#### Task item
Repeat the lines from the line with "Task: Click the State" to the line with "View the 29 retweets list" in the listing below, keeping both end lines and adding nothing.

[[ Records provided open ]]

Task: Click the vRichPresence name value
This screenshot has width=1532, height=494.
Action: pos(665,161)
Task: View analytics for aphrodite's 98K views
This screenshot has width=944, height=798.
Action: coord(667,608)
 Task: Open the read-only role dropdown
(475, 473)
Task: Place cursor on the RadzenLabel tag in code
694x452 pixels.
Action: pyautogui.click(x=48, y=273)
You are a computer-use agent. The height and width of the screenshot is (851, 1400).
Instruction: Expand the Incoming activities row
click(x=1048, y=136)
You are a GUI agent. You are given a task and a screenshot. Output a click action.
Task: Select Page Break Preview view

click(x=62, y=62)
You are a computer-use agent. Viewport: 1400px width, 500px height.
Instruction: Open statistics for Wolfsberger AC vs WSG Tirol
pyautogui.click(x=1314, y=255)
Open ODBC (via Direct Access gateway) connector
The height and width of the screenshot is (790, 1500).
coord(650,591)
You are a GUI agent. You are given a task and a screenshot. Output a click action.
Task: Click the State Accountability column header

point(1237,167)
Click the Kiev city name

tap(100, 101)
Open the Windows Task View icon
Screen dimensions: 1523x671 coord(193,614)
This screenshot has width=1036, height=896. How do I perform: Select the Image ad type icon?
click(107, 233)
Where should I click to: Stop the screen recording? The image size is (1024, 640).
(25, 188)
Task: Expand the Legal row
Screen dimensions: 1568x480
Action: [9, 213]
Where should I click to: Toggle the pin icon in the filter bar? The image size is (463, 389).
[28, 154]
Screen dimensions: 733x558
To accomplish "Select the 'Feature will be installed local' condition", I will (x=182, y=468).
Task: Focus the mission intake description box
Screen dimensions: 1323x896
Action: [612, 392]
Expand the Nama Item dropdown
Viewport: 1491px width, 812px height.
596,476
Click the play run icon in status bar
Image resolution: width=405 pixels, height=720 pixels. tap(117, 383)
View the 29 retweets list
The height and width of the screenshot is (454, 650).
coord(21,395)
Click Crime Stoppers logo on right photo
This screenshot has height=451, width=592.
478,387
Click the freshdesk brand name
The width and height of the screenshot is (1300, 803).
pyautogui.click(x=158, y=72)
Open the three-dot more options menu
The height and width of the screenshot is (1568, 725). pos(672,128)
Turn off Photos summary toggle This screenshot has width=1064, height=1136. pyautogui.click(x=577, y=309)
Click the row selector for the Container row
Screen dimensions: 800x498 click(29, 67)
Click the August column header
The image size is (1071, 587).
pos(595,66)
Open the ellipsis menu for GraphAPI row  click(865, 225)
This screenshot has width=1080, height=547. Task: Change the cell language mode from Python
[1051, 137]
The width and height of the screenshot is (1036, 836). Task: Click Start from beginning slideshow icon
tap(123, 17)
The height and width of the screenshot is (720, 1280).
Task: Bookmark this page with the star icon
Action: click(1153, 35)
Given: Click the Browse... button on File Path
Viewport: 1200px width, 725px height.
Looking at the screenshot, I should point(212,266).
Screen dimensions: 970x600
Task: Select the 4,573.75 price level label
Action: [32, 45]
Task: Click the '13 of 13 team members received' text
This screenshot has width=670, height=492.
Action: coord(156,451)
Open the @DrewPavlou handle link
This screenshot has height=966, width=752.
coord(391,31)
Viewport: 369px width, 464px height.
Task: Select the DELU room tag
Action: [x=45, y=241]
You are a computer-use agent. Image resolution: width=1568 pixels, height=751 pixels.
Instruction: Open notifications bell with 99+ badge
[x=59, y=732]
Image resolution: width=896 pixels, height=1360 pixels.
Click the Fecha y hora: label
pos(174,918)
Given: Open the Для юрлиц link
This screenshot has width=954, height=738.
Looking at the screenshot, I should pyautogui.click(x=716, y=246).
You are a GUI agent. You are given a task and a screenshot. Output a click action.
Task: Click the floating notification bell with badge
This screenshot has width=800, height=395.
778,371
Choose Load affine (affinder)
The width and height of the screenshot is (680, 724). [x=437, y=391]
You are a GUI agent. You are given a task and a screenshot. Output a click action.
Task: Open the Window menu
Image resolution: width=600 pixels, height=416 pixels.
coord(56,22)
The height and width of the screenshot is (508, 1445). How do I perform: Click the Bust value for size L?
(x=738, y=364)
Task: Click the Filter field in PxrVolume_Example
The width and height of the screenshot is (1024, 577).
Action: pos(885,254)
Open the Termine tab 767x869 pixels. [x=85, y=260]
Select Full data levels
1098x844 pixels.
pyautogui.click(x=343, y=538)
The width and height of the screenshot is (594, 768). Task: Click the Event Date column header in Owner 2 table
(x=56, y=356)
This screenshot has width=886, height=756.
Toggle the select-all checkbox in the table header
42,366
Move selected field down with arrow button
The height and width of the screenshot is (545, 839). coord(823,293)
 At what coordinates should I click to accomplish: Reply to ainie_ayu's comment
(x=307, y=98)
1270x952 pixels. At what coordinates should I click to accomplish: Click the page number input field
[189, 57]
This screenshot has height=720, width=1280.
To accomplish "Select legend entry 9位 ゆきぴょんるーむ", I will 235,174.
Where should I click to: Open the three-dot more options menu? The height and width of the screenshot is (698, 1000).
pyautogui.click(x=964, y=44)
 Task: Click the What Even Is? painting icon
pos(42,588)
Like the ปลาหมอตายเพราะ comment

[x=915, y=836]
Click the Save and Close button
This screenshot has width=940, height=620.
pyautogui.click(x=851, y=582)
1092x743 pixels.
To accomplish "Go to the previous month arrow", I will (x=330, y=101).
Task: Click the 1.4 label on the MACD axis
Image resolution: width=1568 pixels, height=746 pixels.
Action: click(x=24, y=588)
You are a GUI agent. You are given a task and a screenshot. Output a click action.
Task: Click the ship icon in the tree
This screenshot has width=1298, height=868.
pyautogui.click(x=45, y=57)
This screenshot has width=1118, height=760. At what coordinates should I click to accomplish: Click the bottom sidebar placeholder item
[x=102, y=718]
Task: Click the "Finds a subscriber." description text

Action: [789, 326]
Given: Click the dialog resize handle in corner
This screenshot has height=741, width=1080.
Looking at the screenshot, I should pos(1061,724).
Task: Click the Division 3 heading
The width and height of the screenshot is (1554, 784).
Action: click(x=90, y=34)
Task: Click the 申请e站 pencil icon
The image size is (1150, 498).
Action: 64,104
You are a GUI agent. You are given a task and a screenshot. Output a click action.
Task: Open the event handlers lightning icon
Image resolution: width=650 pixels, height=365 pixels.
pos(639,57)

[[ Records provided closed ]]

#### Answer box
Task: Click the State Accountability column header

point(1237,167)
Click the Kiev city name

tap(100, 101)
Open the Windows Task View icon
Screen dimensions: 1523x671 coord(193,614)
This screenshot has width=1036, height=896. How do I perform: Select the Image ad type icon?
click(107, 233)
Where should I click to: Stop the screen recording? The image size is (1024, 640).
(25, 188)
Task: Expand the Legal row
Screen dimensions: 1568x480
Action: [9, 213]
Where should I click to: Toggle the pin icon in the filter bar? The image size is (463, 389).
[28, 154]
Screen dimensions: 733x558
To accomplish "Select the 'Feature will be installed local' condition", I will (x=182, y=468).
Task: Focus the mission intake description box
Screen dimensions: 1323x896
Action: [612, 392]
Expand the Nama Item dropdown
Viewport: 1491px width, 812px height.
596,476
Click the play run icon in status bar
Image resolution: width=405 pixels, height=720 pixels. tap(117, 383)
View the 29 retweets list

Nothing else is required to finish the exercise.